February 10, 2006

The Dark (Southern) Side of 1776

I have realized before that the story we tell of the American Revolution is not a complete one, but until last week's reading, I had never realized how thoroughly incomplete it is. The Revolutionary War I learned about was one that the vast majority of colonial Americans were solidly behind, while the few loyalists spent the war shaking quietly with impotent rage or departing for more crown-friendly shores. Militarily we won some battles and lost some battles. Things got a bit dicey here and there, but ultimately we won. 'Nuff said. The real battle started when we had to form a stable government and write a constitution.

However, excerpts from The American Revolution: Explorations in the History of American Radicalism directed my attention to the American Revolution as it transpired in the South. The South, it seems, was not a good place to spend the Revolutionary War. While Washington struggled to stay one step ahead of the British in New England, the South dissolved into wild, ungovernable pockets of anarchy and civil war.

Whigs and Tories feuded ruthlessly with each other, and which party a man belonged to could change with the weather. If a group of Whigs raided your crops on Monday, you'd be Tory on Tuesday, but if a group of Tories stole your livestock on Wednesday, you'd be a Whig again by Thursday. Of course, it wasn't long before ordinary people stopped caring about who would win (if they ever had) and simply tried to survive. And amoral types could change sides with ease (or avoid faction labels altogether) in favor of simply taking material advantage of the confusion.

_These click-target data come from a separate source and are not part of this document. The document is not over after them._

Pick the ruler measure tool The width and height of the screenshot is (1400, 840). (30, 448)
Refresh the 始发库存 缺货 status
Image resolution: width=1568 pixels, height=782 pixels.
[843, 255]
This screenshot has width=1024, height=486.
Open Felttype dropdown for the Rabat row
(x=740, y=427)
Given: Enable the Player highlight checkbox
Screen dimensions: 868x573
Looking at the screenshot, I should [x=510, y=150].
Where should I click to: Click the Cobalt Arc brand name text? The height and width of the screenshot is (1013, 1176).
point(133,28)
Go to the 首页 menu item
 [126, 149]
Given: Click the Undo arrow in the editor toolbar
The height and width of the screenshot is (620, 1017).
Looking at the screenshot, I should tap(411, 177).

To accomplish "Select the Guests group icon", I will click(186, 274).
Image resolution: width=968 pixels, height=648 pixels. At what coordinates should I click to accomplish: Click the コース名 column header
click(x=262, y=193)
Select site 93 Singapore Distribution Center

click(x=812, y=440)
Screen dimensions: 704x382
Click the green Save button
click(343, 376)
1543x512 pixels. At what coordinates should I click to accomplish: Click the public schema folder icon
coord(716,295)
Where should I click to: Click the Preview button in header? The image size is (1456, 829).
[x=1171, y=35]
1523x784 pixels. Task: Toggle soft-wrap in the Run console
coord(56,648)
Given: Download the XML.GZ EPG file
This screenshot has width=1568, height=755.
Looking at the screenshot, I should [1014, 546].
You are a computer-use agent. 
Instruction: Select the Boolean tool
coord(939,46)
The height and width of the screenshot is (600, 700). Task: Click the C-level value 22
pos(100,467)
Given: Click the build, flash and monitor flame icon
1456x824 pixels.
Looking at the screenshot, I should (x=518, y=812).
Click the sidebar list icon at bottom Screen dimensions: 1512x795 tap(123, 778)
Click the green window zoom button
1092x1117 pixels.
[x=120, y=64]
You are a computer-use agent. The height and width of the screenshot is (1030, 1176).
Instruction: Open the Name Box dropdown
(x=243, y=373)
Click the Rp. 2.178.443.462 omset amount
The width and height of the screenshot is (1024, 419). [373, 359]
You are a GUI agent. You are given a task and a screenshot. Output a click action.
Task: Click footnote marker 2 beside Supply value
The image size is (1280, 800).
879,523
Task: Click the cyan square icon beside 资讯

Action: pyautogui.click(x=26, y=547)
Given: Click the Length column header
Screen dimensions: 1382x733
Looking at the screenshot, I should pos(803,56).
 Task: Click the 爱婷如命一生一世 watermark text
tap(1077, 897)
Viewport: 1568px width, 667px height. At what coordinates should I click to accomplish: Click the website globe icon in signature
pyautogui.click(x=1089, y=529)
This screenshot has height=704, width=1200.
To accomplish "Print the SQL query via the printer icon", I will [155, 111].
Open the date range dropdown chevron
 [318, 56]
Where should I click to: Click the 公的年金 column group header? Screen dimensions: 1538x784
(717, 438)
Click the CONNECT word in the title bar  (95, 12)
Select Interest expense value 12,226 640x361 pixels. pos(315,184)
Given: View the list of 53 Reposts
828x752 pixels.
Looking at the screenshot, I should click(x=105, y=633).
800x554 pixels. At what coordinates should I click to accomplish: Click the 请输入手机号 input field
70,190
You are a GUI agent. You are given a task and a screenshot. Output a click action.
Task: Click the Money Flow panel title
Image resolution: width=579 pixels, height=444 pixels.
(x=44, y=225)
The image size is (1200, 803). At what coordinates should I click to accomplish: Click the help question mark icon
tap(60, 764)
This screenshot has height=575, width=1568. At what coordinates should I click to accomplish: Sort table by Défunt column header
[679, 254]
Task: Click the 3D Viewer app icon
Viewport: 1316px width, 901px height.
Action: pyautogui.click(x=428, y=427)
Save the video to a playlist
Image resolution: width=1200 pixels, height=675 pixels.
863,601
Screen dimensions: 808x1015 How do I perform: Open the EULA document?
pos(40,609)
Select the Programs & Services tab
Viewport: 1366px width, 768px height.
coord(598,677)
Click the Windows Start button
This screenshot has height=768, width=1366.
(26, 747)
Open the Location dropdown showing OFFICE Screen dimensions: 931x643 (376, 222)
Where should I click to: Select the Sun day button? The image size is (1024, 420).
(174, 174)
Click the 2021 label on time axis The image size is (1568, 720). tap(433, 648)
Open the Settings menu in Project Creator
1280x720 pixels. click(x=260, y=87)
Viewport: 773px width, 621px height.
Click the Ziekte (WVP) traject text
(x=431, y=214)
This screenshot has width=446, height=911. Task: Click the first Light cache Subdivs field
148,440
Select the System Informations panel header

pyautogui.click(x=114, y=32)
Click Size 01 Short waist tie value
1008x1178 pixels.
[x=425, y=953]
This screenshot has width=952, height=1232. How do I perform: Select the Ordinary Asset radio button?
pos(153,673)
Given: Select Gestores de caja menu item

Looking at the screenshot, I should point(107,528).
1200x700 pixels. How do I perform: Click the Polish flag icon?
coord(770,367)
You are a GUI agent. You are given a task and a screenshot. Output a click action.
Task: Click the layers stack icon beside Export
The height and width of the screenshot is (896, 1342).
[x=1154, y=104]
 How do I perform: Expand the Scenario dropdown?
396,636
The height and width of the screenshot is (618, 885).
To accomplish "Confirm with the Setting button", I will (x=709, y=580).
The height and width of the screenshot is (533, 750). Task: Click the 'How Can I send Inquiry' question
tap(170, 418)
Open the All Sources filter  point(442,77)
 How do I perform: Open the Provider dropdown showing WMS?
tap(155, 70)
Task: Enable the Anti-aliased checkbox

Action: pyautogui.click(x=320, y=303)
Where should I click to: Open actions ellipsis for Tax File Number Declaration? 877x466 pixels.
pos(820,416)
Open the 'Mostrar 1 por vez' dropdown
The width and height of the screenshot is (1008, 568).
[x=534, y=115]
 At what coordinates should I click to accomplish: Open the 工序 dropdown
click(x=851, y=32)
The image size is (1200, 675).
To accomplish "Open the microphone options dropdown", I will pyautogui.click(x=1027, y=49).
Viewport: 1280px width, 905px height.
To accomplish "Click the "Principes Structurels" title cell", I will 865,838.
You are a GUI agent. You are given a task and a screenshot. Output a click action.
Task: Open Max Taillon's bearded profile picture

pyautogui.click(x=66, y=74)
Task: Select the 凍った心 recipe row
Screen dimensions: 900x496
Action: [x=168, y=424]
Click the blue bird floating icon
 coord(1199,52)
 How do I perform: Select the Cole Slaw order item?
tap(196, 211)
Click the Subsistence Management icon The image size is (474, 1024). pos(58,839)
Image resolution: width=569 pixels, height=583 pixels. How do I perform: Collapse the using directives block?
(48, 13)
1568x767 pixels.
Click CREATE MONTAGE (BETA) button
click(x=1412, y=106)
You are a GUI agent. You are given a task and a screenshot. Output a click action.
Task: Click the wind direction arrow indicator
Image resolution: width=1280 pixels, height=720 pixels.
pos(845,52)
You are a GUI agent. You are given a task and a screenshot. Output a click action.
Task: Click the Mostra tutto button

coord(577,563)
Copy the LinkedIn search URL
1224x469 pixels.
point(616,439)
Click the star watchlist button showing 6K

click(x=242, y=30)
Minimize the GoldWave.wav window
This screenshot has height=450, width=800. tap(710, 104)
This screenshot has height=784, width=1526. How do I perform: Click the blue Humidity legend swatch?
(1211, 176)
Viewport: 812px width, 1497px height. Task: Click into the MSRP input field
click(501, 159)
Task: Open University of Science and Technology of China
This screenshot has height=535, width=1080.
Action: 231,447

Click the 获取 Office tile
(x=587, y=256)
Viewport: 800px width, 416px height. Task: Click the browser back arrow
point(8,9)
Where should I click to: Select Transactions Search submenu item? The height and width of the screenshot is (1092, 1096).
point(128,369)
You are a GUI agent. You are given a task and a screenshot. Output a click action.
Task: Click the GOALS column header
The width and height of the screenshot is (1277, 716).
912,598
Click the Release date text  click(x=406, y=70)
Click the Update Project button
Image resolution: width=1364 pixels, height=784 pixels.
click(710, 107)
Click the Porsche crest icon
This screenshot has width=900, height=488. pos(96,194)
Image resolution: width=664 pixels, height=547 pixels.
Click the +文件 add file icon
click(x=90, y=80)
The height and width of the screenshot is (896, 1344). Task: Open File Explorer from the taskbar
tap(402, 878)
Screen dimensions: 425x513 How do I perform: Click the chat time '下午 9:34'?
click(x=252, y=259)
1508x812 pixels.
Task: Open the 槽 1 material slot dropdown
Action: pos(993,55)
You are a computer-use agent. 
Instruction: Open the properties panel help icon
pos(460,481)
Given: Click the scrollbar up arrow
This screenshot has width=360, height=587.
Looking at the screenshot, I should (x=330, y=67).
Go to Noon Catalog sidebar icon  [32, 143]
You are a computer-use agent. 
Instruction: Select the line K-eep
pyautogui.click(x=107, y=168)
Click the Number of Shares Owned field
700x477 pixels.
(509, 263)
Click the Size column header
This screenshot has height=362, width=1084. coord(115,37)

Naturally, the Revolution wrought economic havoc in every state. Some profited off of the war, and many more were completely ruined. With economic stability overturned, the existence of social classes, even in some places in the South, could be seen as being temporarily in flux. Much of the world as it existed before the war started had to be pushed momentarily to the side in order to cope with larger concerns.

Meanwhile the Whig leadership struggled to maintain control over their immediate surroundings (primarily the coastal cities), abandoning the backcountry to govern itself (which it didn't). The militia was entirely beyond anyone's control, even the generals'. One military commander didn't dare to call upon his own troops, knowing that 3 in 4 of them were loyal to the opposite side. In good Scotch-Irish fashion, members of the backcountry militia followed no one's orders but their own. A general had to be persuasive and diplomatic in addition to being a brilliant tactician.

The Tory leadership had an interesting role to play in all this as well. For instance, approximately four score and seven years before Abraham Lincoln set the slaves free with the Emancipation Proclomation, the royal governor of Virginia tried to pull the same stunt on his disaffected state (with less satisfactory results). When news of this reached Maryland, they immediately closed off all contact with their sister-state, desperate to contain that particular phenomenon, lest the contagion spread.

Ultimately, General Nathanael Greene and General Cornwallis both realized the necessity in the South of winning over the hearts and minds of the people. A true military victory would be impossible to achieve, and fighting could go on indefinitely so long as a significant number of the opposing side could attack from the safety of the swamp. Both leaders turned their attention to winning men over to their side rather than killing men on the other side.

Of course, battles still took place. One amusing anecdote involves the afterwath of an encounter between Greene's and Cornwallis' forces. Greene had outnumbered Cornwallis two to one, but had allowed his army to be driven back into the swamp, knowing the British lacked the strength to pursue. Cornwallis, camping in the shadow of a largely pro-Tory settlement, enjoyed the attention of a steady stream of local well-wishers in and out of the camp, visiting to offer verbal support and shake his hand. But none of them would actually pick up arms and join the British.

Ultimately, of course, the British were forced to withdraw thanks to a variety of factors, not the least of which was that trouble brewing across the English Channel trumped trouble across the Atlantic. What the war left behind in the South was the knowledge on the part of the elite upper-class that they could no longer hope to govern as they pleased. The masses must be appeased in order to maintain power and avoid internal violence.